Es gilt, die Welt lieben zu lernen, um das Gute in ihr zu bewirken.Das Leben ist nicht perfekt, anders, als es ein Foto vorgaukelt. Es sind immer nur Momente,in denen sich alles so verdichtet, dass wir das Gefühl haben: Jetzt stimmt einfach alles. Doch dies ist kein Dauerzustand, es sind Momente. Und danach geht das Leben auf einer nicht ganz so dichten Ebene weiter. Aber diese Momente tragen uns, weil sie uns etwas zeigen, nach dem wir streben wollen, wie ein Stück Himmel, das man erfahren hat.

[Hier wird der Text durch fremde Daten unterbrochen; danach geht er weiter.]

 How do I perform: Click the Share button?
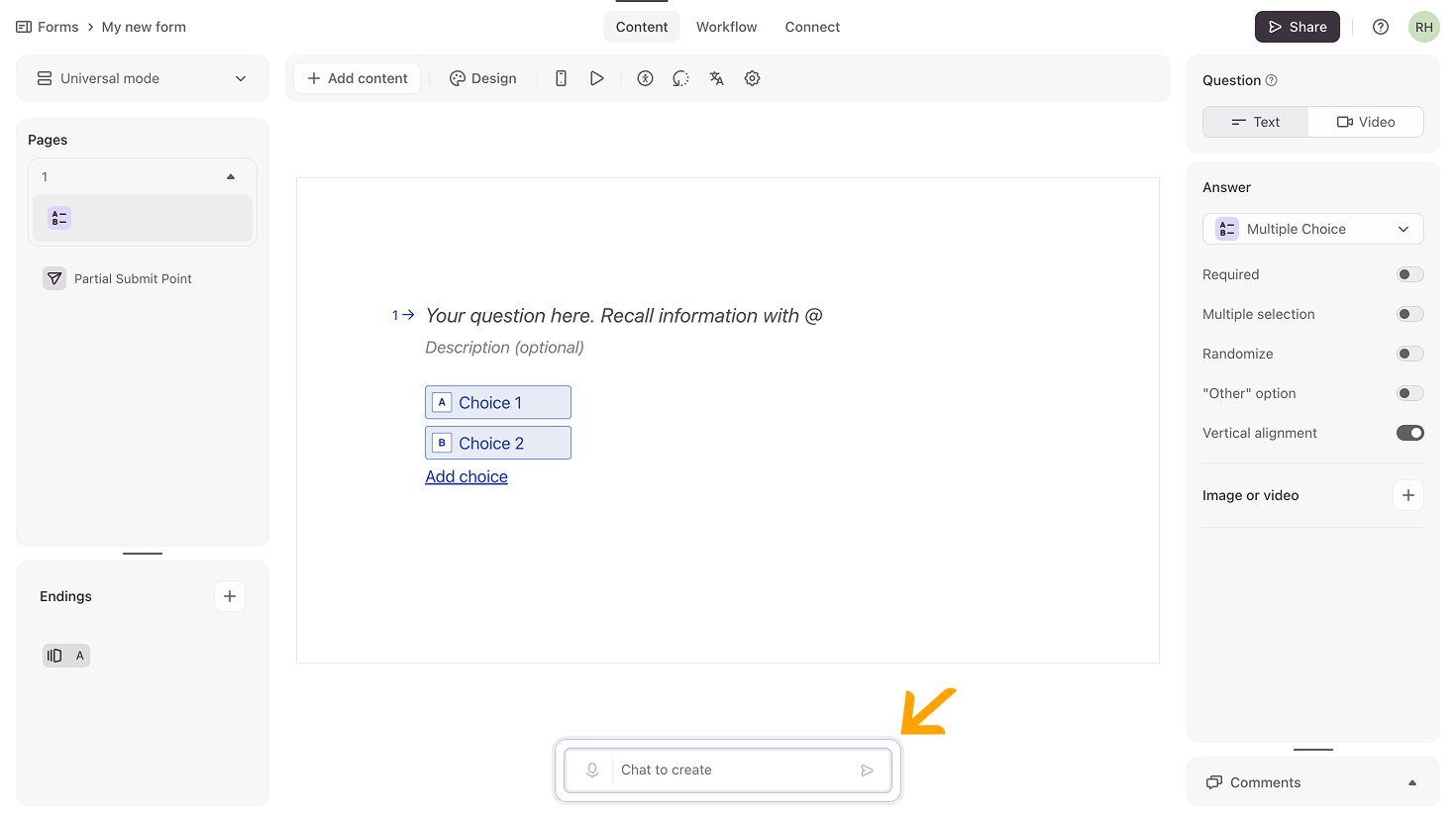(1297, 27)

In den vielfältigen Beiträgen der Schüler auf der Schulfeier, in den konzentrierten Gesichtern und dem Bemühen, seine Sache gut zu machen, kann man ablesen, wie ernst es den Kindern ist, wie sehr sie über den manchmal mühevollen Alltag über sich selbst hinauswachsen und die Welt ergreifen wollen.

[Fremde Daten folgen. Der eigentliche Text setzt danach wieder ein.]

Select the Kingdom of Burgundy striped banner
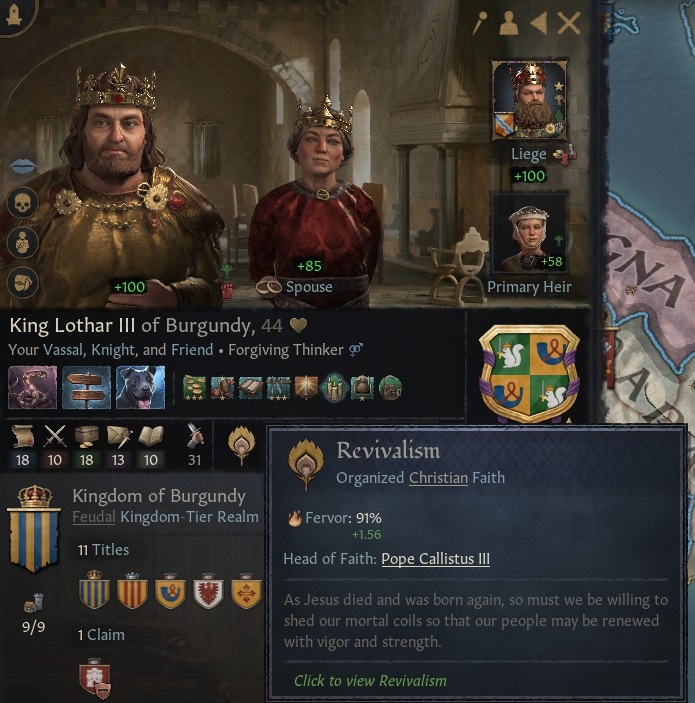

Für das Hinführen zu diesen und weiteren reichhaltigen, nachhaltigen und erfüllenden Erfahrungen steht Waldorfpädagogik jeden Tag, in den vergangenen hundert Jahren ebenso wie in den kommenden, in Lensahn genauso wie in den anderen Waldorfschulen auf allen Kontinenten.

Die Dinge hängen zusammen auf der Welt, jeder einzelne von uns steht in diesem Zusammenhang und kann daran mitwirken, dass dies fruchtbar wird.